You are invited to bring your humorous stories, jokes, poems, gathas, and strategies for using humor and laughter to relieve suffering. Please consider the Fourth Mindfulness Training: Loving Speech and Deep Listening when making your selection! Below are a few thoughts on humor and laughter in the Buddhist tradition.

I hope you can join us,

Eric Donaldson


Smile a Lot (from Being Peace by Thich Nhat Hanh, p. 14)

Meditation is to be aware of what is going on—in our bodies, in our feelings, in our minds, and in the world. Each day 40,000 children die of hunger. The superpowers now have more than 50,000 nuclear warheads, enough to destroy our planet many times. Yet the sunrise is beautiful, and the rose that bloomed this morning along the wall is a miracle. Life is both dreadful and wonderful. To practice meditation is to be in touch with both aspects. Please do not think we must be solemn in order to meditate. In fact, to meditate well, we have to smile a lot.


Garry Shandling

Humor is a wonderful way to deal with our suffering because if we can laugh at our troubles, we can feel better.
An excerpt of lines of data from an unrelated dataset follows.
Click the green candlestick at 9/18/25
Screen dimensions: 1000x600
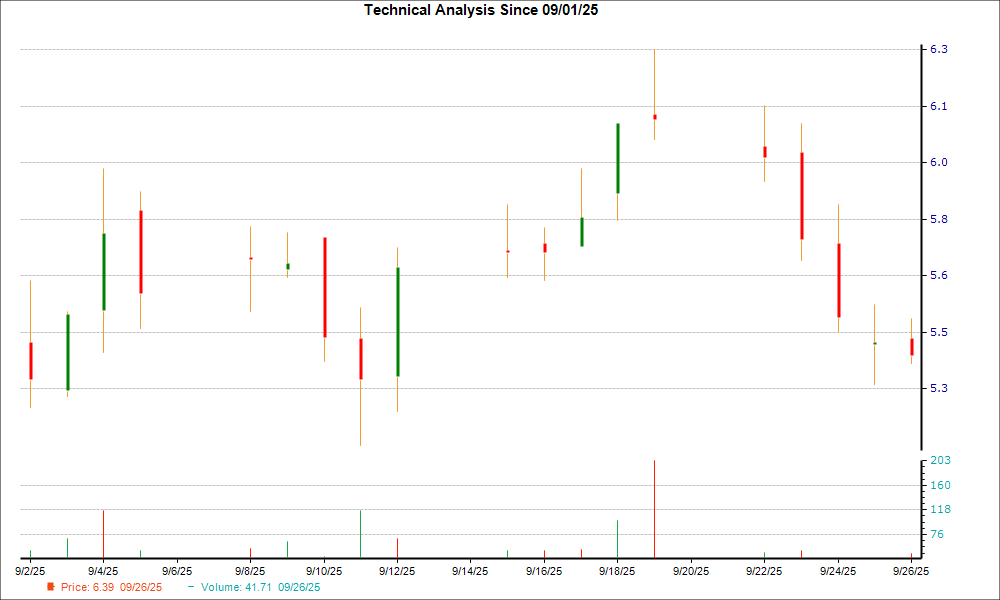617,158
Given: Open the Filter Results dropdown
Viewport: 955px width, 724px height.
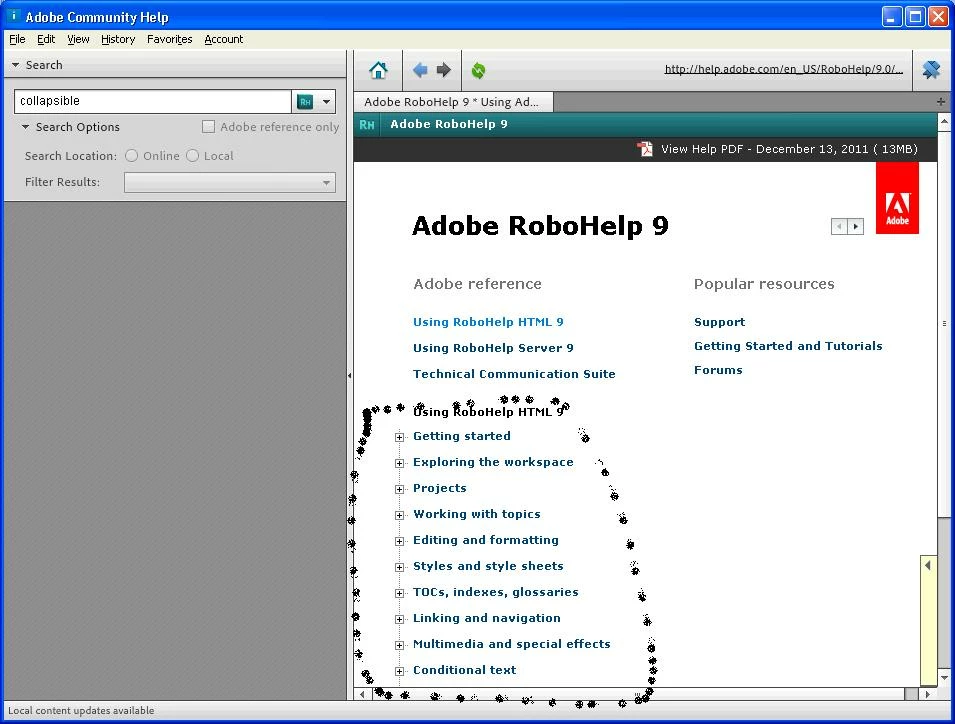Looking at the screenshot, I should tap(230, 183).
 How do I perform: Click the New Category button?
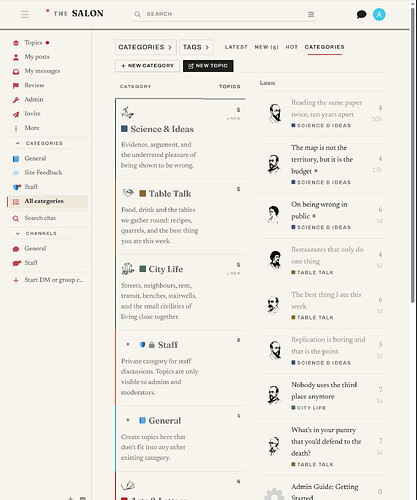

Thich Nhat Hanh is a special man who has helped millions with their suffering with incredible technique. But he doesn’t know real suffering, because he has not dated as much as I have.


A Story Told by Thich Nhat Hanh

There is a story I would like to tell you about a woman who practices the invocation of the Buddha Amitabha’s name. She is very tough, and she practices the invocation three times daily, using a wooden drum and a bell, reciting, “Namo Amitabha Buddha” for one hour each time. When she arrives at one thousand times, she invites the bell to sound. (In Vietnamese, we don’t say “strike” or “hit” a bell.) Although she has been doing this for ten years, her personality has not changed. She is still quite mean, shouting at people all the time.

A friend wanted to teach her a lesson, so one afternoon when she had just lit the incense, invited the bell to sound three times, and was beginning to recite “Namo Amitabha Buddha,” he came to her door, and said, “Mrs. Nguyen, Mrs. Nguyen!” She found it very annoying because this was her time of practice, but he just stood at the front gate shouting her name. She said to herself, “I have to struggle against my anger, so I will ignore that,” and she went on, “Namo Amitabha Buddha, Namo Amitabha Buddha.”

The gentleman continued to shout her name, and her anger became more and more oppressive. She struggled against it, wondering, “Should I stop my recitation and go and give him a piece of my mind?” But she continued chanting, and she struggled very hard. Fire mounted in her, but she still tried to chant “Namo Amitabha Buddha.” The gentleman knew it, and he continued to shout, “Mrs. Nguyen! Mrs. Nguyen!”

She could not bear it any longer. She threw away the bell and the drum. She slammed the door, went out to the gate and said, “Why, why do you behave like that? Why do you call my name hundreds of times like that?” The gentleman smiled at her and said, “I just called your name for ten minutes, and you are so angry. You have been calling the Buddha’s name for ten years. Think how angry he must be!”